Le sens en droit n’est jamais définitivement établi ; il est toujours provisoire, en attente de son prochain contexte, de son prochain interprète, de son prochain signe.

Le droit multilingue et multisystémique

Aujourd’hui, le droit fonctionne dans un monde multilingue et multisystémique, où la jurilinguistique/linguistique juridique et les jurilinguistes/juristes-linguistes jouent un rôle central. Les lois nationales croisent des traités internationaux, des traditions juridiques autochtones et des codes de gouvernance d’entreprise. La sémiotique juridique aide à comprendre comment le sens circule – ou échoue à circuler – à travers ces frontières.

Dans les sociétés pluralistes, il faut souvent naviguer entre plusieurs langages juridiques à la fois. Une revendication territoriale, par exemple, peut être reconnue par le droit coutumier mais non par le droit écrit. La sémiotique nous permet de comprendre comment ces systèmes « parlent » différemment, et comment la traduction entre eux n’est jamais parfaite, ce que l’on appelle un « formant juridique ».

Plutôt que de rechercher une seule interprétation « correcte », la sémiotique du droit nous encourage à écouter à travers ces langages, ces espaces et ces traditions – à reconnaître le droit comme une conversation polyphonique, souvent contestée.

Le tranchant éthique de l’interprétation

La sémiotique comporte une dimension éthique plus profonde. Si le sens se construit – et n’est pas donné – alors ceux qui le construisent portent une responsabilité. Les acteurs juridiques ne sont pas des scribes neutres, mais des participants actifs dans la construction de la justice. Les mots qu’ils choisissent, les métaphores qu’ils mobilisent, les images qu’ils diffusent – tout cela a des conséquences.
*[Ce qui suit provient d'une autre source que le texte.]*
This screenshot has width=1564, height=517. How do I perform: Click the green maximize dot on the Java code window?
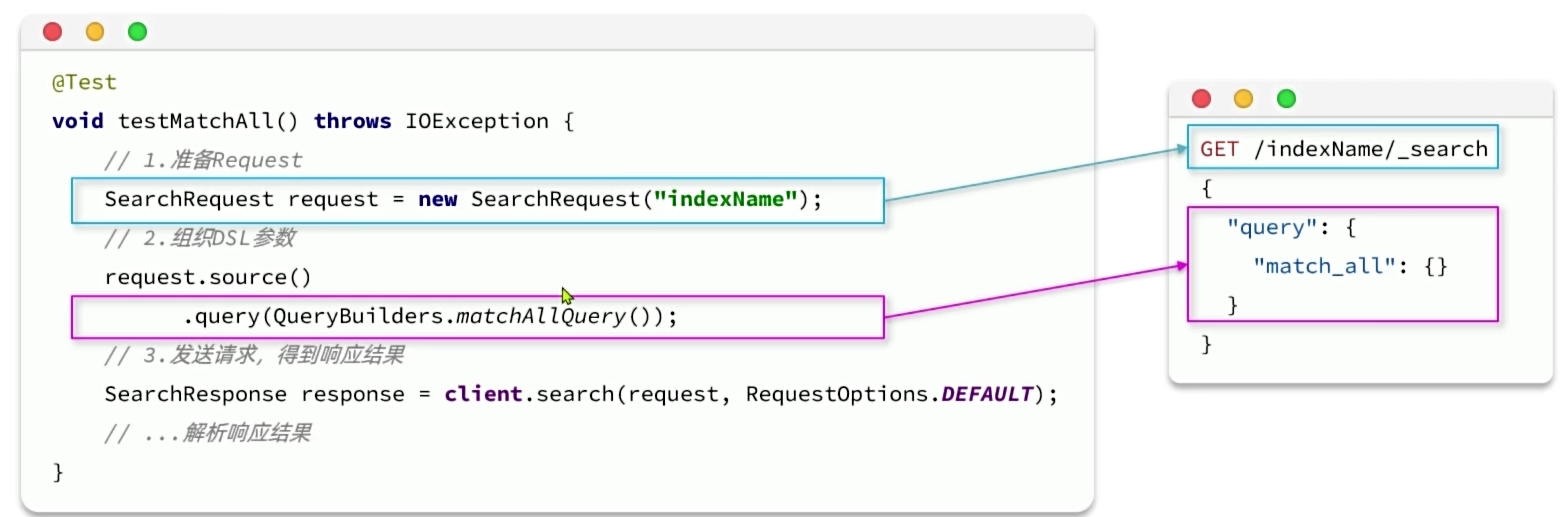click(137, 32)
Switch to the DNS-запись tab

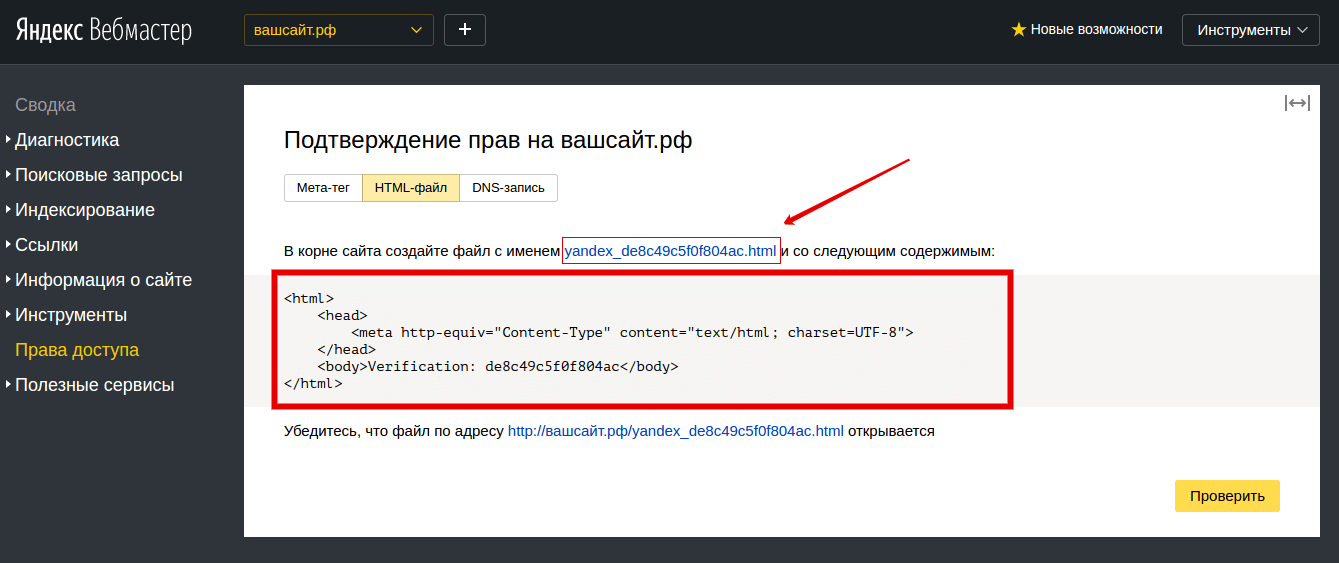(x=508, y=188)
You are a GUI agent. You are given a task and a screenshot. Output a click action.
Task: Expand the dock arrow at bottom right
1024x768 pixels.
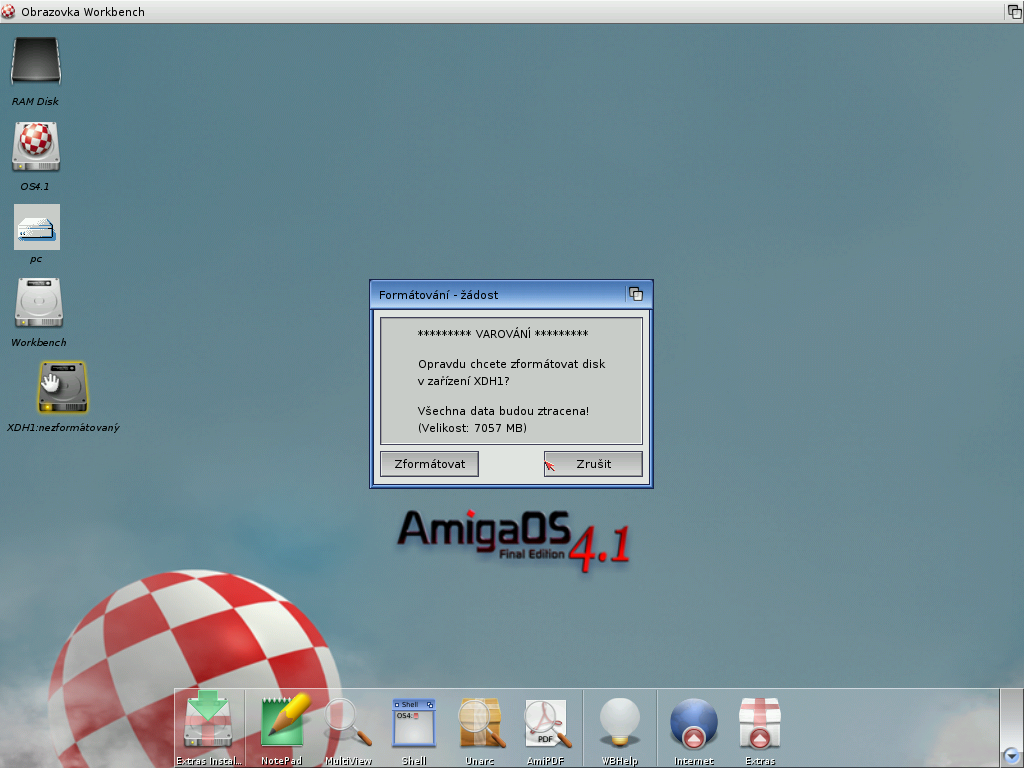[1011, 755]
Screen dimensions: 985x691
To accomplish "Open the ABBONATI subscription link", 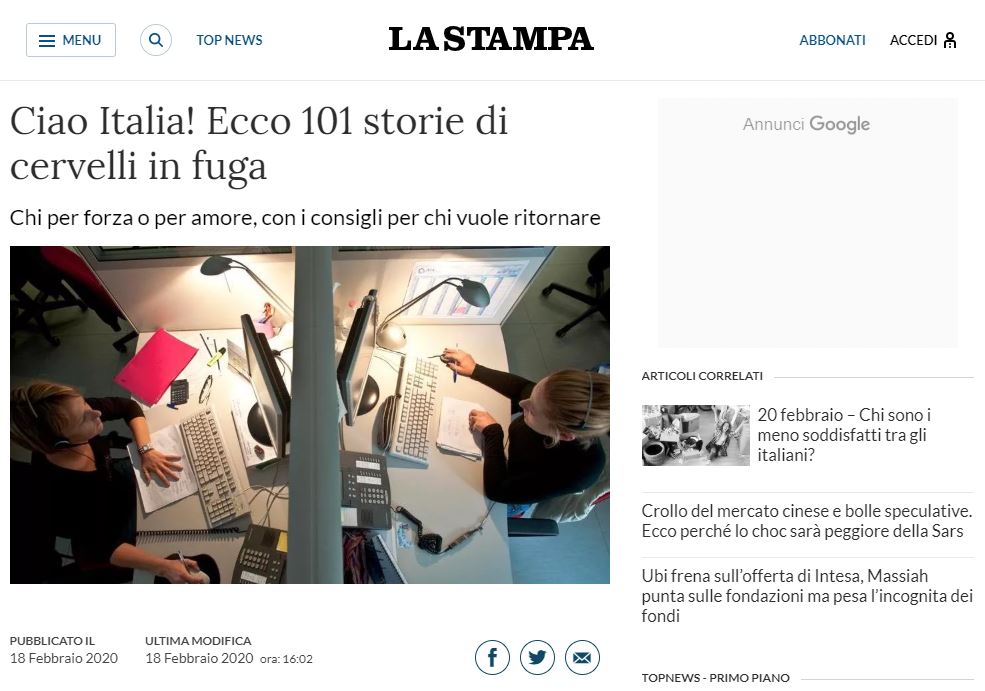I will [x=832, y=40].
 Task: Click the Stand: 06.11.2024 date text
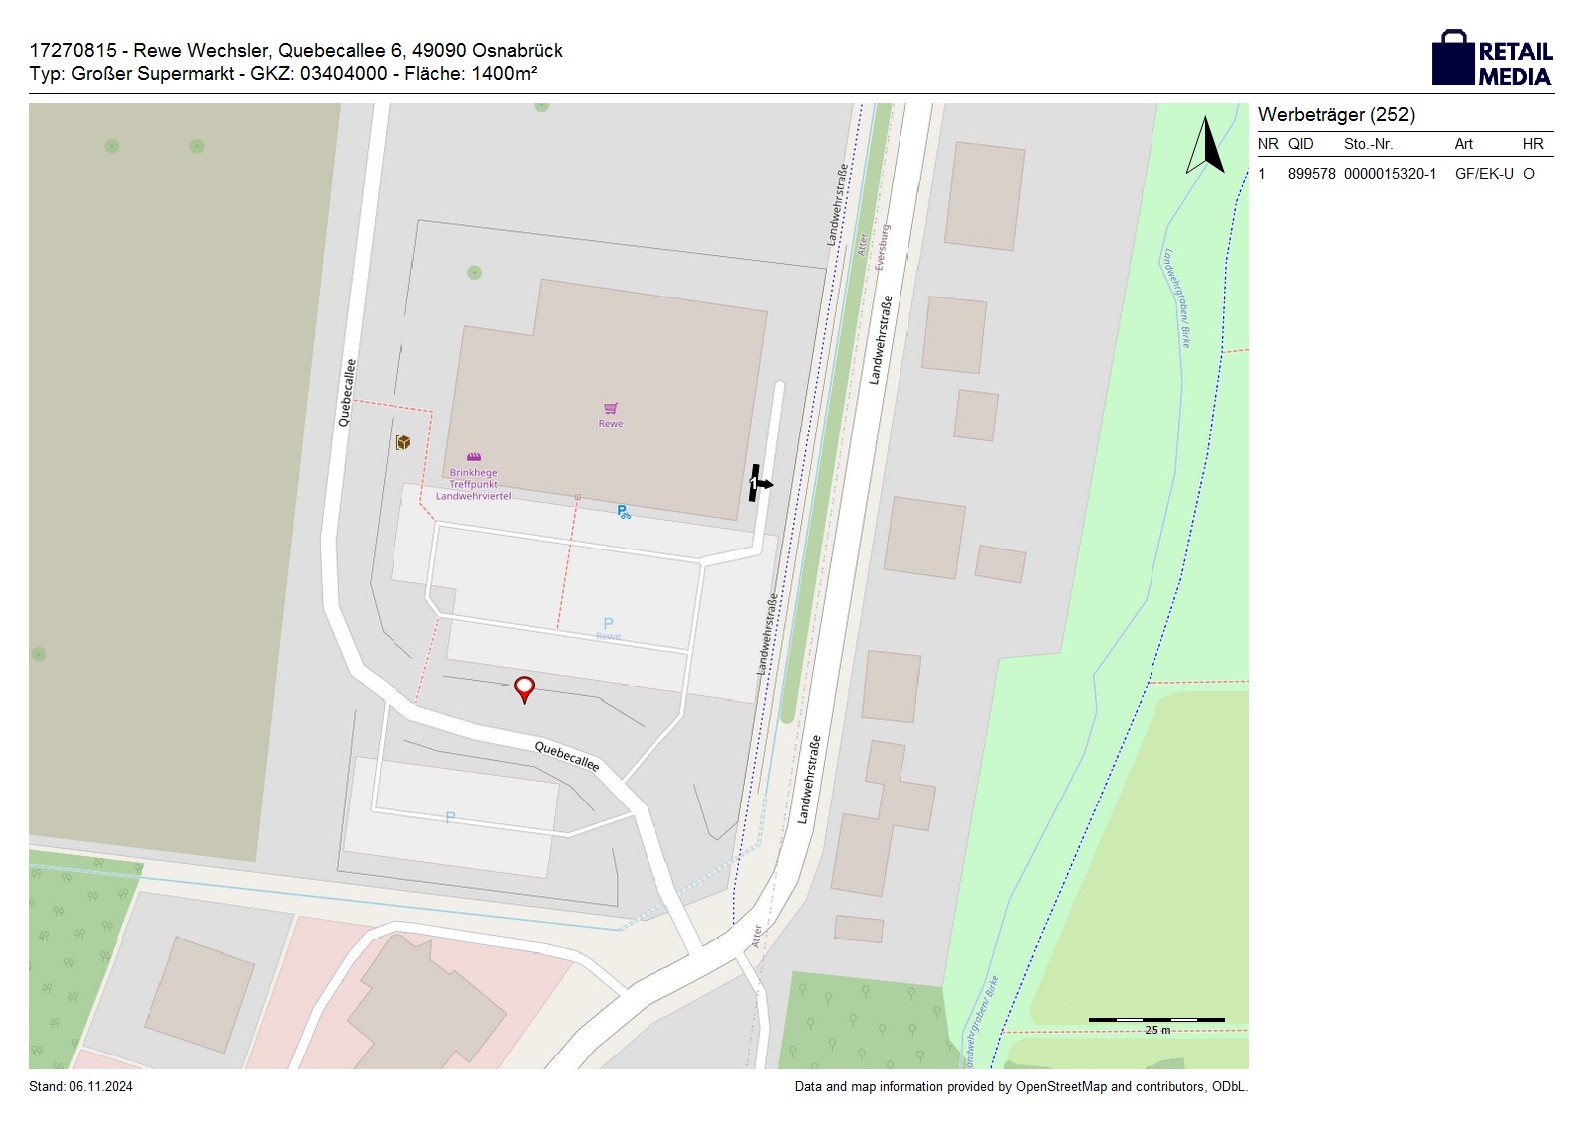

La sémiotique juridique pose les questions suivantes :

  • Qui bénéficie d’une interprétation particulière ?
  • Qui est exclu ?
  • Qui a le pouvoir de décider ce qu’un signe signifie ?

Ces questions ne sont pas seulement académiques ; elles dépendent aussi du pouvoir, de l’équité et de l’accès à la justice. Comprendre le droit à travers la sémiotique n’est donc pas seulement une méthode d’analyse, mais un acte de responsabilité.

Conclusion : Lire entre les lignes du droit

La sémiotique du droit nous apprend à lire le droit non comme un livre fermé, mais comme un script ouvert, rempli de strates, de silences, de métaphores et de codes. Elle révèle le droit comme un système vivant de communication, façonné par les contextes qu’il habite et les personnes qui s’y engagent.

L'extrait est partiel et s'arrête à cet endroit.